El Pleno del Tribunal Constitucional ha vuelto a frenar en seco un nuevo intento de investidura a distancia del expresidente Carles Puigdemont. Los magistrados del Alto Tribunal han admitido este miércoles a trámite el recurso de inconstitucionalidad del Gobierno contra la reforma de la Ley de Presidencia de la Generalitat de Cataluña, según informan fuentes jurídicas.

Asimismo, en el auto, el Alto Tribunal advierte al presidente del Parlament, Roger Torrent, y a los miembros de la Mesa de que tienen obligación de acatar dicha decisión sino quieren incurrir en responsabilidades penales.

En particular, “se advierte a todos ellos del deber de impedir o paralizar cualquier iniciativa que suponga ignorar o eludir la suspensión acordada” así como de que se “abstengan de iniciar, tramitar, informar o dictar, en el ámbito de sus respectivas competencias, acuerdo o actuación algunos en orden a la ejecución de las previsiones contenidas en los preceptos impugnados”.

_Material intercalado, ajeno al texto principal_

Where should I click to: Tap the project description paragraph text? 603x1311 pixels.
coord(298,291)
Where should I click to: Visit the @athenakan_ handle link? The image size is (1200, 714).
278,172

Dicha admisión a trámite supone la suspensión automática de la citada Ley durante el plazo de cinco meses; periodo de tiempo que tiene el tribunal de garantías para resolver el fondo del asunto.

Además, el Constitucional da quince días de plazo al Congreso de los Diputados y al Senado, así como a la Generalitat y Parlamento de Cataluña, para que puedan personarse en el proceso y formular las  a alegaciones que estimaren convenientes.

Un «fantasmal» Gobierno

El Ejecutivo de Mariano Rajoy, a través de los servicios jurídicos del Estado, recurrió la posibilidad de la investidura a distancia de Puigdemont alegando que “ningún candidato” puede ser investido sin estar presente en el Parlamento catalán para defender allí su programa. Además, la Abogacía del Estado también recurrió la aprobación en lectura única por la Cámara Autonómica y que prevea celebrar sesiones del gobierno catalán “a distancia, por medios telemáticos”.

En el recurso, al que ha tenido acceso El Independiente, la Abogacía del Estado pone de relieve que “nos encontramos ante una Ley de caos único, que se hace más conspicuo por la motivación técnica elegida para tratar de disimularlo; y que no es sino un nuevo ejemplo, acaso más grave, por instrumentarse a través de una Ley forma de una mayoría que improvisa y articular ad hoc su propio e insólito procedimiento de investidura, a la vez que se introduce un fantasmal Gobierno que se reúne por medios telemáticos, que no respeta la imagen e identidad de la institución como está definida estatutariamente, y la propia territorialidad de la comunidad autónoma”.